Microsoft refers to the actor by the name Gadolinium and says that it’s been active for about a decade targeting organizations in the maritime and health industry; more recently, the hackers expanded focus to higher education and regional government entities.

Abusing cloud services

Based on detections of various components serving Gadolinium’s malicious activity, Microsoft Threat Intelligence Center (MSTIC) identified 18 Azure Active Directory applications the group used for their command and control infrastructure.

These were part of the actor’s custom version of the PowerShell Empire post-exploitation toolkit that enabled them to deploy malicious modules on a compromised computer using Microsoft Graph API calls.

“It provides a command and control module that uses the attacker’s Microsoft OneDrive account to execute commands and retrieve results between attacker and victim systems” – Microsoft

Earlier this year, in April, the company removed the 18 Azure Active Directory applications, thus disrupting, even if temporarily, the malicious Gadolinium activity.

Attacks from this threat group start with spear phishing emails to deliver malicious documents (PowerPoint in 2020) that drop a file typically with two payloads.

The attack chain continues with extracting and deploying the modified version of PowerShell Empire disguised as a PNG image file. This enables the attacker to download more modules on the compromised computer and establish a backdoor channel.

The role of the Azure Active Directory application was to set up the victim systems so it could receive commands from and exfiltrate data to a OneDrive storage account controlled by the attacker.


This configuration made it particularly difficult to detect malicious activity at the network level because of the legitimate tools and services involved, Microsoft says in a report on Thursday.

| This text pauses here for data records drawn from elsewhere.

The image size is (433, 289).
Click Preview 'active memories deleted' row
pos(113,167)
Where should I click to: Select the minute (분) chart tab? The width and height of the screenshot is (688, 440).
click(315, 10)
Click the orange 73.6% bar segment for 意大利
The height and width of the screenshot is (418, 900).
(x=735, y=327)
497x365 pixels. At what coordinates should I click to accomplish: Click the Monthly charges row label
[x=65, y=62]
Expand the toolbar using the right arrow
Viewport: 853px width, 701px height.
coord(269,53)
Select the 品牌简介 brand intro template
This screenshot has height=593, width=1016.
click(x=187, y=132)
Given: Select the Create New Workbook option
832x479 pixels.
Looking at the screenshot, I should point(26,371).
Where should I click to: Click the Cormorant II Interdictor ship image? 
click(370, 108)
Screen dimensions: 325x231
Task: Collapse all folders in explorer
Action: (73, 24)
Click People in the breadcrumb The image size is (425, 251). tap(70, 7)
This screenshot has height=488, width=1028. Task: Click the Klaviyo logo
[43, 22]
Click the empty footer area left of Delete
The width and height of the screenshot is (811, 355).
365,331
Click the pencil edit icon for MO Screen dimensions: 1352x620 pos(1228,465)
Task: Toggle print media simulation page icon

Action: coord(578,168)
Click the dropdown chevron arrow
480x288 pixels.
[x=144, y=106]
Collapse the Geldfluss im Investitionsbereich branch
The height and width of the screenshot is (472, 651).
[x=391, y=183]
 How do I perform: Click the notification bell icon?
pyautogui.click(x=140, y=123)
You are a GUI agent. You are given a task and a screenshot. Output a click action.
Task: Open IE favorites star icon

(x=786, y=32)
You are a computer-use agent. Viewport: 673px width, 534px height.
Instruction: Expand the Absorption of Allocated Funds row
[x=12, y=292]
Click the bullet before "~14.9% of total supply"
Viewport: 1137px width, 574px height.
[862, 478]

While Microsoft does not provide many details about Gadolinium apart from its longevity and targets of interest, the Fraunhofer FKIE research institute lists it under other aliases from various cybersecurity companies: APT40, BRONZE MOHAWK, Gadolinium, Kryptonite Panda.

Past reports from FireEye referred to the group as APT40, TEMP.Periscope, and TEMP.Jumper, suspecting it to be a Chinese cyber espionage threat actor. In research published in March 2018, the company says cybersecurity firm Proofpoint tracks this cyber espionage actor as Leviathan.